By Tamara Tellis/Staff Writer
There comes a time in a child’s life where he/she needs to learn about responsibility.
The best way to teach him/her is by giving them something to be responsible for.
The Alabama Cooperative Extension System gives children the opportunity to learn about responsibility all while being resourceful.
The organization’s chick-raising program provides participating children 24 chicks to raise and take care of for at least four months.
“This is the first time it has ever been done in Etowah County,” said County Extension Coordinator of Etowah County 4-H and Youth Development Amy Burgess. “It was piloted in Dekalb and Marshall counties three years ago. We actually went up to Tennessee and saw their program and then came back and started it here in Alabama. We started with three counties and now, in the state, there are eight counties with Etowah County being one of them.”

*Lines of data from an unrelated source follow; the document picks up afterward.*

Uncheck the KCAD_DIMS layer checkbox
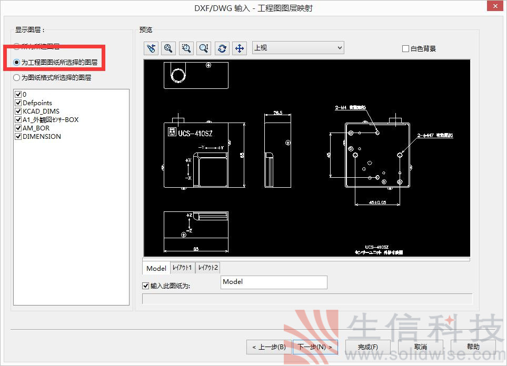The width and height of the screenshot is (507, 366). (18, 111)
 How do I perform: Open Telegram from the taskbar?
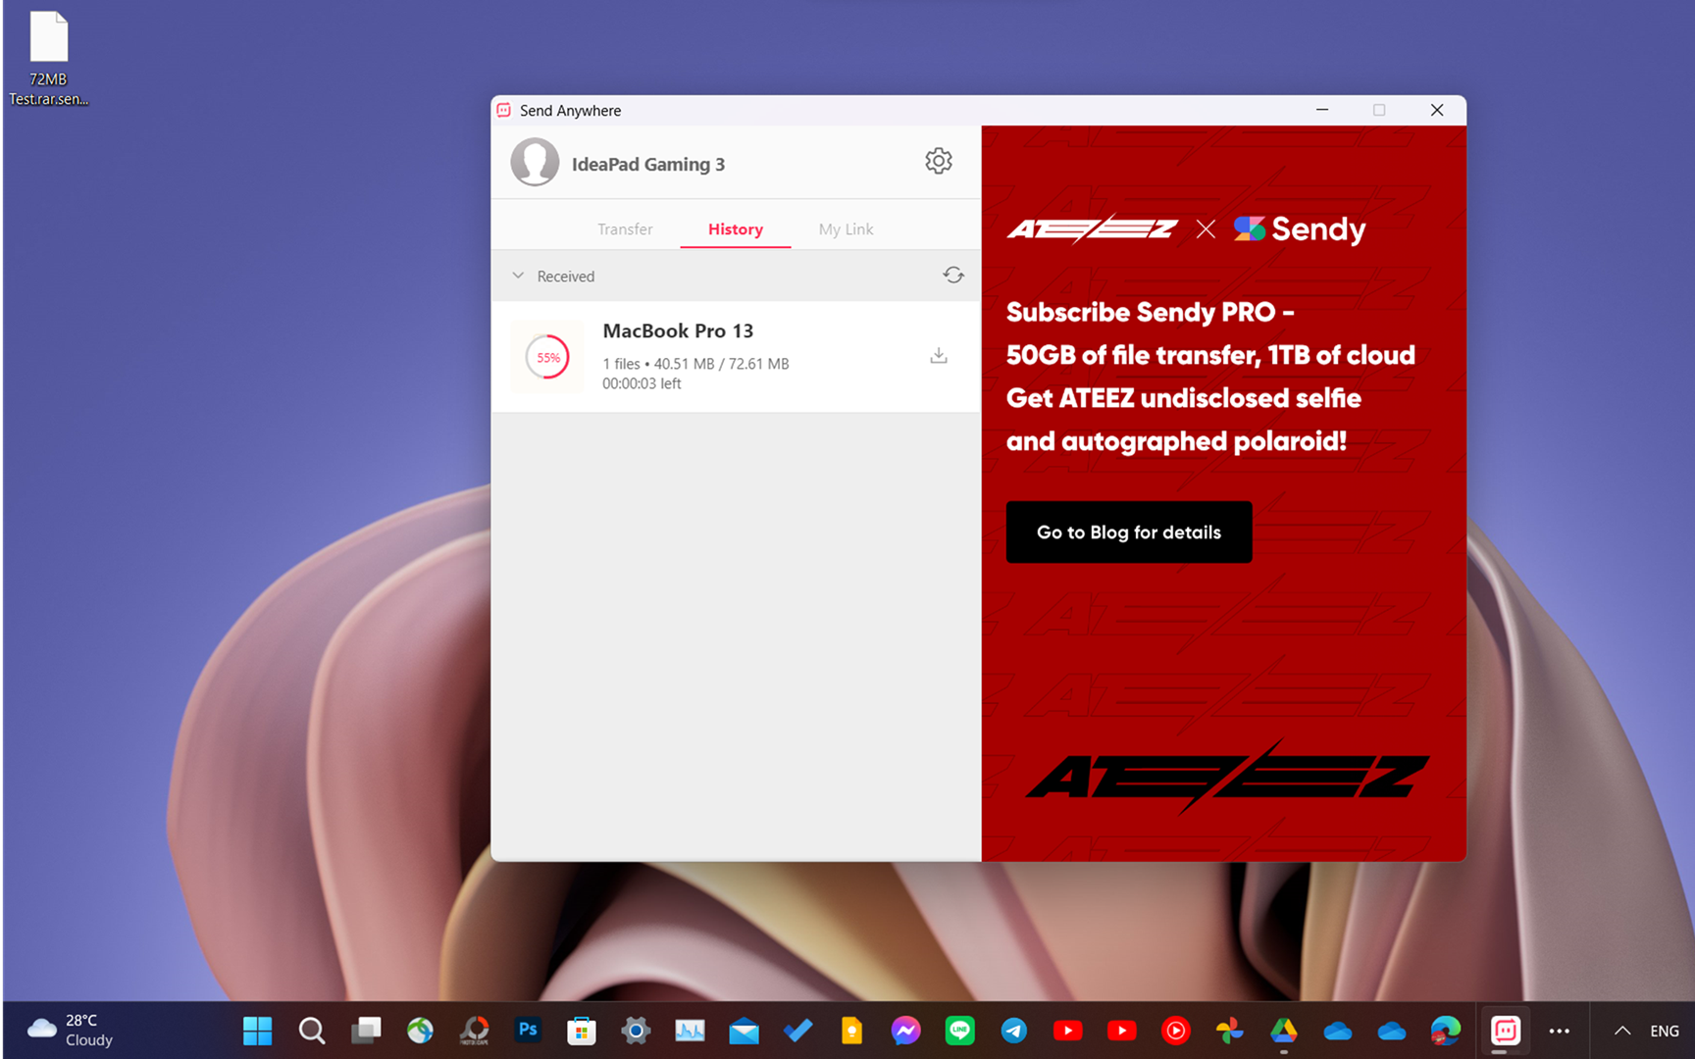(x=1013, y=1030)
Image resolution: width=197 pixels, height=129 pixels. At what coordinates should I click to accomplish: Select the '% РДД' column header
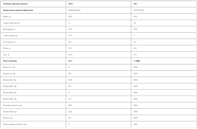coord(137,61)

Participants pay $50 and 24 one-day-old chicks are shipped to them from Texas. They go through training before receiving the chicks to gain information on how to care for their chicks. 39 kids in Etowah County participate in the program.
“We gave them five breeds that they could choose from and they could choose three of the five breeds,” said Burgess. “So they got eight of each of the three breeds. All of the chicks come from a hatchery in Texas and came through the post office. They all come from the same hatchery and the same age so that every child is on a level playing field once they start. They took the 24 chicks home and had to breed them and start feeding them. They will keep them for, roughly, 20 weeks and then at the end of September they will bring five of one breed to the county show and auction.”
At the county show, the kids will be judged on how well they grew and maintained their chickens. Those five chosen chickens will then be auctioned off.
“The kids will get the bulk of those auction proceeds and they get to keep the 19 that are at home to create their flock,” said Burgess. “That is why it is called a chain because it perpetuates itself. At the end of those 20 weeks, they should probably be ready to lay eggs. The 19 that are at home will go into egg production, so they can start selling farm fresh eggs later this fall.”
After only two months of chick raising, one participant loves her new responsibilities, which she refers to as her “babies.”
“My grandfather has chickens on his farm and he has a lot of fun with his chickens and so I thought ‘maybe I would want to get some chickens of my own,’ said chick raiser Sarah Oden. “So I got some chickens and at first I was a little bit frightened by them and I thought that they would be pets, [but] they are clearly not pet material. They are more here for your food and [care].”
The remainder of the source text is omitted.